_OBJECTIVE:_ Revise the items below by changing every "Find the location of a particular element" to "Find where a particular element sits", and write them out again with everything else left as it is.

[Entries taken from a collection]
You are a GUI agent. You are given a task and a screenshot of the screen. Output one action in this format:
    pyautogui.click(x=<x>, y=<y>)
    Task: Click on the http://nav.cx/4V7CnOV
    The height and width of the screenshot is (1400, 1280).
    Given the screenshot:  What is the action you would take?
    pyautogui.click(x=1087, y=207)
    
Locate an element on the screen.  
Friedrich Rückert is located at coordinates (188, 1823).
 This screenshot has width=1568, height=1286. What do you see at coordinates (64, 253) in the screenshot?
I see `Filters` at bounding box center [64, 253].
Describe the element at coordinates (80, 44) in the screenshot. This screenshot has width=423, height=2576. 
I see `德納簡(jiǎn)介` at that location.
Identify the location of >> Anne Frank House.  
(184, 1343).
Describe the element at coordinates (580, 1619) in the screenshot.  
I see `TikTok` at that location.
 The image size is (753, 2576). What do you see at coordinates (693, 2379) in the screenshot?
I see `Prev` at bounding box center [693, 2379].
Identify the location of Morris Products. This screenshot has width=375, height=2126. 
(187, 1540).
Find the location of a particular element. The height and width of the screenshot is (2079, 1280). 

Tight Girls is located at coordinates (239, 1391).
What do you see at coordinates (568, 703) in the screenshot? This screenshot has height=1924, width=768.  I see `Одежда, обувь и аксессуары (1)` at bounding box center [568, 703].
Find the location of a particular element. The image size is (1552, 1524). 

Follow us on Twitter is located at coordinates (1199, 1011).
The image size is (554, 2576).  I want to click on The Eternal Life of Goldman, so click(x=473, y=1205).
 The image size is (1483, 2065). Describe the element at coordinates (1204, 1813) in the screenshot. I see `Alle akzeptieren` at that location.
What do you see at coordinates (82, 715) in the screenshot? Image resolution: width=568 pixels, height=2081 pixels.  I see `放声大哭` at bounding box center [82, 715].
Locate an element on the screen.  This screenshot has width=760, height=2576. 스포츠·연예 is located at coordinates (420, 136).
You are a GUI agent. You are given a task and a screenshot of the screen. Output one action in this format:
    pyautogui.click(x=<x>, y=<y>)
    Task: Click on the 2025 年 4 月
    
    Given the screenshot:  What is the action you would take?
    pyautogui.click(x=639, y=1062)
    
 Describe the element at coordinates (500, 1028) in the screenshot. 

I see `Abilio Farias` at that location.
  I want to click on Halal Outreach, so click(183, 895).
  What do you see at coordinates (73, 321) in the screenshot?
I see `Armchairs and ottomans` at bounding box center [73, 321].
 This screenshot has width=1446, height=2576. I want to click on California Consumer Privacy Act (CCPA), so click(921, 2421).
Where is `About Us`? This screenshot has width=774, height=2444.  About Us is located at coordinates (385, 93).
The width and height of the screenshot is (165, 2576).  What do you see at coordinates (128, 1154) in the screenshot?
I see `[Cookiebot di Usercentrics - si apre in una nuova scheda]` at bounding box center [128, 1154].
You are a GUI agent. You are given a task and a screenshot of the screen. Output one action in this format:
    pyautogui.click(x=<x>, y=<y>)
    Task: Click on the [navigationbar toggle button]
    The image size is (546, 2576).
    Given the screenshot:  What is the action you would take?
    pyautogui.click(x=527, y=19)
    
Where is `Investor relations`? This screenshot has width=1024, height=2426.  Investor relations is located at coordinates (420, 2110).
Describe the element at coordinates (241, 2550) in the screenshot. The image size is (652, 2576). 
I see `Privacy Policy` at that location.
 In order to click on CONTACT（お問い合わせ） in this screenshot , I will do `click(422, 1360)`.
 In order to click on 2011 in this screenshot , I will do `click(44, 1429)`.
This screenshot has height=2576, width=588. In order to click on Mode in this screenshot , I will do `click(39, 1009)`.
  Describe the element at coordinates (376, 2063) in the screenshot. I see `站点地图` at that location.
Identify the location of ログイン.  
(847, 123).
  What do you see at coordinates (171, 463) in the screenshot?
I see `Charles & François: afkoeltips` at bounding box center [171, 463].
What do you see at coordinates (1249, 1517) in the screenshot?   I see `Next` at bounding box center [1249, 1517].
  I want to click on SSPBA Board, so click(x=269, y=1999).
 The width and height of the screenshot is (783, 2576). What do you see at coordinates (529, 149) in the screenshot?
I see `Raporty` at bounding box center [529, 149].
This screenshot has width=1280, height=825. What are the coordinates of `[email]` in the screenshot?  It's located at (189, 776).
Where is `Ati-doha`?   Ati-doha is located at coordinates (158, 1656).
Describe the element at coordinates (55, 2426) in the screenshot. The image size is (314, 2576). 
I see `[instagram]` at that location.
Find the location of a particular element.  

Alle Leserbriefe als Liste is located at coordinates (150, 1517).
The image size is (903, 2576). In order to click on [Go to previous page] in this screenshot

_SOLUTION TO THE EXERCISE:_
You are a GUI agent. You are given a task and a screenshot of the screen. Output one action in this format:
    pyautogui.click(x=<x>, y=<y>)
    Task: Click on the http://nav.cx/4V7CnOV
    The height and width of the screenshot is (1400, 1280).
    Given the screenshot:  What is the action you would take?
    pyautogui.click(x=1087, y=207)
    
Locate an element on the screen.  
Friedrich Rückert is located at coordinates (188, 1823).
 This screenshot has width=1568, height=1286. What do you see at coordinates (64, 253) in the screenshot?
I see `Filters` at bounding box center [64, 253].
Describe the element at coordinates (80, 44) in the screenshot. This screenshot has width=423, height=2576. 
I see `德納簡(jiǎn)介` at that location.
Identify the location of >> Anne Frank House.  
(184, 1343).
Describe the element at coordinates (580, 1619) in the screenshot.  
I see `TikTok` at that location.
 The image size is (753, 2576). What do you see at coordinates (693, 2379) in the screenshot?
I see `Prev` at bounding box center [693, 2379].
Identify the location of Morris Products. This screenshot has width=375, height=2126. 
(187, 1540).
Find where a particular element sits. The height and width of the screenshot is (2079, 1280). 

Tight Girls is located at coordinates (239, 1391).
What do you see at coordinates (568, 703) in the screenshot? This screenshot has height=1924, width=768.  I see `Одежда, обувь и аксессуары (1)` at bounding box center [568, 703].
Find where a particular element sits. The image size is (1552, 1524). 

Follow us on Twitter is located at coordinates (1199, 1011).
The image size is (554, 2576).  I want to click on The Eternal Life of Goldman, so click(x=473, y=1205).
 The image size is (1483, 2065). Describe the element at coordinates (1204, 1813) in the screenshot. I see `Alle akzeptieren` at that location.
What do you see at coordinates (82, 715) in the screenshot? Image resolution: width=568 pixels, height=2081 pixels.  I see `放声大哭` at bounding box center [82, 715].
Locate an element on the screen.  This screenshot has width=760, height=2576. 스포츠·연예 is located at coordinates (420, 136).
You are a GUI agent. You are given a task and a screenshot of the screen. Output one action in this format:
    pyautogui.click(x=<x>, y=<y>)
    Task: Click on the 2025 年 4 月
    
    Given the screenshot:  What is the action you would take?
    pyautogui.click(x=639, y=1062)
    
 Describe the element at coordinates (500, 1028) in the screenshot. 

I see `Abilio Farias` at that location.
  I want to click on Halal Outreach, so click(183, 895).
  What do you see at coordinates (73, 321) in the screenshot?
I see `Armchairs and ottomans` at bounding box center [73, 321].
 This screenshot has width=1446, height=2576. I want to click on California Consumer Privacy Act (CCPA), so click(921, 2421).
Where is `About Us`? This screenshot has width=774, height=2444.  About Us is located at coordinates (385, 93).
The width and height of the screenshot is (165, 2576).  What do you see at coordinates (128, 1154) in the screenshot?
I see `[Cookiebot di Usercentrics - si apre in una nuova scheda]` at bounding box center [128, 1154].
You are a GUI agent. You are given a task and a screenshot of the screen. Output one action in this format:
    pyautogui.click(x=<x>, y=<y>)
    Task: Click on the [navigationbar toggle button]
    The image size is (546, 2576).
    Given the screenshot:  What is the action you would take?
    pyautogui.click(x=527, y=19)
    
Where is `Investor relations`? This screenshot has width=1024, height=2426.  Investor relations is located at coordinates (420, 2110).
Describe the element at coordinates (241, 2550) in the screenshot. The image size is (652, 2576). 
I see `Privacy Policy` at that location.
 In order to click on CONTACT（お問い合わせ） in this screenshot , I will do `click(422, 1360)`.
 In order to click on 2011 in this screenshot , I will do `click(44, 1429)`.
This screenshot has height=2576, width=588. In order to click on Mode in this screenshot , I will do `click(39, 1009)`.
  Describe the element at coordinates (376, 2063) in the screenshot. I see `站点地图` at that location.
Identify the location of ログイン.  
(847, 123).
  What do you see at coordinates (171, 463) in the screenshot?
I see `Charles & François: afkoeltips` at bounding box center [171, 463].
What do you see at coordinates (1249, 1517) in the screenshot?   I see `Next` at bounding box center [1249, 1517].
  I want to click on SSPBA Board, so click(x=269, y=1999).
 The width and height of the screenshot is (783, 2576). What do you see at coordinates (529, 149) in the screenshot?
I see `Raporty` at bounding box center [529, 149].
This screenshot has width=1280, height=825. What are the coordinates of `[email]` in the screenshot?  It's located at (189, 776).
Where is `Ati-doha`?   Ati-doha is located at coordinates (158, 1656).
Describe the element at coordinates (55, 2426) in the screenshot. The image size is (314, 2576). 
I see `[instagram]` at that location.
Find where a particular element sits.  

Alle Leserbriefe als Liste is located at coordinates (150, 1517).
The image size is (903, 2576). In order to click on [Go to previous page] in this screenshot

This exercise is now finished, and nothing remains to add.